» **PROBLEM 1**
Can you repeat the rows from the first one through the row that contains "(x=15, y=66)", swapping "emergency stop" for "power" and changing nothing else?

And seriously?  Willing to die for to willing to kill for?  Seriously?  OMFG. When I said willing to die for, IT WAS A F******* HYPERBOLE!  Seriously, it’s like you people don’t understand the nuances of the freaking English language or something!  Are you seriously, SERIOUSLY downvoting someone in a pointless, worthless competition because you believe that if you don’t, Tolkien fans are going to take up arms and shoot people?!?!?!?!?!?!?  What the hell!!!!!!


----------



## Parmandur (Sep 9, 2018)

tglassy said:


> Oh my goodness. The use of “hater” was a joke. It was all in good fun. Even sending out emails was all in good fun. It was light teasing.  Are you seriously calling that vicious?

» **PROBLEM 2**
In the forum thread:
(a) What does the writer of the first paragraph say the phrase "willing to die for" was?
(b) Which user posted on Sep 9, 2018?
(c) In the quoted post from tglassy, what is the use of "hater" called?

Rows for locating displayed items

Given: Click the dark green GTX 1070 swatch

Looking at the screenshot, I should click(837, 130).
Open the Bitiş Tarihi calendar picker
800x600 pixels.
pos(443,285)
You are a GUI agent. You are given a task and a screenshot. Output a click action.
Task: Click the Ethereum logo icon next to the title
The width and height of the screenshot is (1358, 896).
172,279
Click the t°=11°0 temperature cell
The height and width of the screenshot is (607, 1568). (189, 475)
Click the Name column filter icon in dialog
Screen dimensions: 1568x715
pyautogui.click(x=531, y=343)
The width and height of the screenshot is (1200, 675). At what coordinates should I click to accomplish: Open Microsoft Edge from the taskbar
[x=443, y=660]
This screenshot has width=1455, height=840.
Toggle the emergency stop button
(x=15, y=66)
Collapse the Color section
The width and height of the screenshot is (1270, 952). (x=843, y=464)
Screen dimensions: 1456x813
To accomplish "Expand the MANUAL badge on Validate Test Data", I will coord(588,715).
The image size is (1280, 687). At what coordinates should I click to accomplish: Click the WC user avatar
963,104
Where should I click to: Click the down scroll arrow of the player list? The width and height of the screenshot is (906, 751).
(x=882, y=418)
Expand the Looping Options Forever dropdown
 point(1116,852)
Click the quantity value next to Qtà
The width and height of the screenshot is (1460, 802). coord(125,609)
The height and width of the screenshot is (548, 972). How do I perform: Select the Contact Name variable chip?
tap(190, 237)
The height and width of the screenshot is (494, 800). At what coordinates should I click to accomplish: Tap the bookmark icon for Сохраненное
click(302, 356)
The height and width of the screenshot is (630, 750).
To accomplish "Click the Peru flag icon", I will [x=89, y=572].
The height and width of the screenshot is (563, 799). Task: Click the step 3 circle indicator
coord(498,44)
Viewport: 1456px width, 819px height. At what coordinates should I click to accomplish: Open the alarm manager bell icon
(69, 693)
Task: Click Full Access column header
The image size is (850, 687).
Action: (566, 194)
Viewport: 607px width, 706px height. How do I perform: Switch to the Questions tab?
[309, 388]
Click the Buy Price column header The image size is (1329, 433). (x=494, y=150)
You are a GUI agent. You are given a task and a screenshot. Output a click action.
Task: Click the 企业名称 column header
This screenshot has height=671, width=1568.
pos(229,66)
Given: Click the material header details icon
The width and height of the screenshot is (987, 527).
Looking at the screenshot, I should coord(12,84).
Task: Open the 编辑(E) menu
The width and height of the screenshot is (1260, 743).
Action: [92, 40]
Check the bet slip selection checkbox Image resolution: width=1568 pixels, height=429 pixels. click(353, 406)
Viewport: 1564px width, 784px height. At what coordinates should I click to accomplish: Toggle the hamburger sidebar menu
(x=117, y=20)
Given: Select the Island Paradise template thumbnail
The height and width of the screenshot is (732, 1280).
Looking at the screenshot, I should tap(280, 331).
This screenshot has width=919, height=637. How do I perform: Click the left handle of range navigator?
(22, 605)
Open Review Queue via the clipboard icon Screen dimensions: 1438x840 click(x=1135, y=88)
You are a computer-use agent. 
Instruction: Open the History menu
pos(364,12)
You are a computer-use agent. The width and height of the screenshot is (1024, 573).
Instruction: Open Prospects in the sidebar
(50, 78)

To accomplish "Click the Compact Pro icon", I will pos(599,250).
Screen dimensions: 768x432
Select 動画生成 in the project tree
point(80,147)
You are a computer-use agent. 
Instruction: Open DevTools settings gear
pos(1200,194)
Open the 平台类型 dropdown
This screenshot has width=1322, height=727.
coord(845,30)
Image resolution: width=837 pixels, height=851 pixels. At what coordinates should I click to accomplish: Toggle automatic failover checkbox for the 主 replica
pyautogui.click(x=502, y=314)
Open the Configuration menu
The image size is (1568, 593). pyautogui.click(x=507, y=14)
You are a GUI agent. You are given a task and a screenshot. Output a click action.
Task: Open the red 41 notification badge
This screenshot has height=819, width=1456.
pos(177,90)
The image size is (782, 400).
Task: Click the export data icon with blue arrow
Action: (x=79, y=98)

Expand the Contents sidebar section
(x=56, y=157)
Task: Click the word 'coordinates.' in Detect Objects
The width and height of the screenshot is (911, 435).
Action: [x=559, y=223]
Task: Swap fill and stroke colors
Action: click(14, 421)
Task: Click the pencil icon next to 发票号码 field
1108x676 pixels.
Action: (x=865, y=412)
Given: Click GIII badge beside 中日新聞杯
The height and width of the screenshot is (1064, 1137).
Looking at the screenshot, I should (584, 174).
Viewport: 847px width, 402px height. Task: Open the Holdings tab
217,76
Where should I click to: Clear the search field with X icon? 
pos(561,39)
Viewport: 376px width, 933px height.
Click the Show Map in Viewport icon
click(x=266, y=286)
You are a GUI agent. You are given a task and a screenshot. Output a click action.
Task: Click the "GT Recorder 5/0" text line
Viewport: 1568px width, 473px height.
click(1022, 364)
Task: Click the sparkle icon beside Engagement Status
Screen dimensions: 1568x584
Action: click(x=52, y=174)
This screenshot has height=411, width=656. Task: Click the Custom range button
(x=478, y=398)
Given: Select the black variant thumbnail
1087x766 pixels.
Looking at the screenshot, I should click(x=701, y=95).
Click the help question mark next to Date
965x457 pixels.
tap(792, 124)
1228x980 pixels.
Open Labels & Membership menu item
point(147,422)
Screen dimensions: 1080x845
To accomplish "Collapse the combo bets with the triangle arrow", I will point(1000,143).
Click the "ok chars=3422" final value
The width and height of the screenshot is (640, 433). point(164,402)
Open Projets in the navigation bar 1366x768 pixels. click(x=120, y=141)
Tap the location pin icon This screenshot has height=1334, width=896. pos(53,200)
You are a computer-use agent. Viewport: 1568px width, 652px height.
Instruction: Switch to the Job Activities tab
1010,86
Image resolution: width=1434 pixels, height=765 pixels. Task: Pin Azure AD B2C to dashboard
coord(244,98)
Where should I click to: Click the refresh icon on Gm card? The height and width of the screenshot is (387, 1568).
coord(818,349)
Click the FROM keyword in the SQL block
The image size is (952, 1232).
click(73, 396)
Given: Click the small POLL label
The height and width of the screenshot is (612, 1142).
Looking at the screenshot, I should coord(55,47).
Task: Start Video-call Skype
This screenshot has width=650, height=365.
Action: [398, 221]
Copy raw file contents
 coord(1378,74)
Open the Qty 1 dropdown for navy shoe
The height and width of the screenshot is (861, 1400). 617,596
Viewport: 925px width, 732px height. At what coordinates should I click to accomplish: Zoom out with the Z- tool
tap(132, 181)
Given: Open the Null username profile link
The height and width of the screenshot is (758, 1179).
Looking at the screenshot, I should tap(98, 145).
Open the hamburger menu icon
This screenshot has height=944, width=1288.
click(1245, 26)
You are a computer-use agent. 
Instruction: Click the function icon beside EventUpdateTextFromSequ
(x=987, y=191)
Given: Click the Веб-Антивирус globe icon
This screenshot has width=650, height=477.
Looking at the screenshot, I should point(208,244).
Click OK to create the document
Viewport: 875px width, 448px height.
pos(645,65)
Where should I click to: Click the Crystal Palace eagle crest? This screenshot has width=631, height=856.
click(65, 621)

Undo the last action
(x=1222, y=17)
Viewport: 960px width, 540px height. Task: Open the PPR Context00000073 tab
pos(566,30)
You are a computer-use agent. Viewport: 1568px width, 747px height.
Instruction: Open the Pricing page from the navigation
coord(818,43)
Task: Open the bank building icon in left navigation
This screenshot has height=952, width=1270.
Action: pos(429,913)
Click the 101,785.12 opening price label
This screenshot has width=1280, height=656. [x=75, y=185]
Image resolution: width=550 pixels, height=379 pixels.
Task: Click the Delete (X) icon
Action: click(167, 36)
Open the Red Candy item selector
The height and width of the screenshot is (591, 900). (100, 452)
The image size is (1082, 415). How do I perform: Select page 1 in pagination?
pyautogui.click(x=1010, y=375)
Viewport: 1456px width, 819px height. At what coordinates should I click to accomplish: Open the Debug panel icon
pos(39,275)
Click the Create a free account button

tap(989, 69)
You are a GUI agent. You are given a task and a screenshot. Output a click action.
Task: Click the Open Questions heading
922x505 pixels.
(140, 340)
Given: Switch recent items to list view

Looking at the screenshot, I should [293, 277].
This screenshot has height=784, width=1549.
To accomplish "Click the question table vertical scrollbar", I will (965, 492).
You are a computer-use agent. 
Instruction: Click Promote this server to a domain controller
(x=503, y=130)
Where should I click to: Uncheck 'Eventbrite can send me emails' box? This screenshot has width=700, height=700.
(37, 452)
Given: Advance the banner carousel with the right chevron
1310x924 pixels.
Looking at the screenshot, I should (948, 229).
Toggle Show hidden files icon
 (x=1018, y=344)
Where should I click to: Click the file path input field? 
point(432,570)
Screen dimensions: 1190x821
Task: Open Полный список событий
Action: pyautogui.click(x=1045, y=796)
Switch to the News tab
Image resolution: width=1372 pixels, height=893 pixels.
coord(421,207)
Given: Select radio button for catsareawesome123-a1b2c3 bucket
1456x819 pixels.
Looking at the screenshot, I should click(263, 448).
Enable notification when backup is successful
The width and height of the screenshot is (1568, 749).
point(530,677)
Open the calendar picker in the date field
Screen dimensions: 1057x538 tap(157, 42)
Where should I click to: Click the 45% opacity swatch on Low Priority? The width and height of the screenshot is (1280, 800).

» **EXERCISE ANSWER 1**
Given: Click the dark green GTX 1070 swatch

Looking at the screenshot, I should click(837, 130).
Open the Bitiş Tarihi calendar picker
800x600 pixels.
pos(443,285)
You are a GUI agent. You are given a task and a screenshot. Output a click action.
Task: Click the Ethereum logo icon next to the title
The width and height of the screenshot is (1358, 896).
172,279
Click the t°=11°0 temperature cell
The height and width of the screenshot is (607, 1568). (189, 475)
Click the Name column filter icon in dialog
Screen dimensions: 1568x715
pyautogui.click(x=531, y=343)
The width and height of the screenshot is (1200, 675). At what coordinates should I click to accomplish: Open Microsoft Edge from the taskbar
[x=443, y=660]
This screenshot has width=1455, height=840.
Toggle the power button
(x=15, y=66)

» **EXERCISE ANSWER 2**
(a) A hyperbole.
(b) Parmandur.
(c) A joke.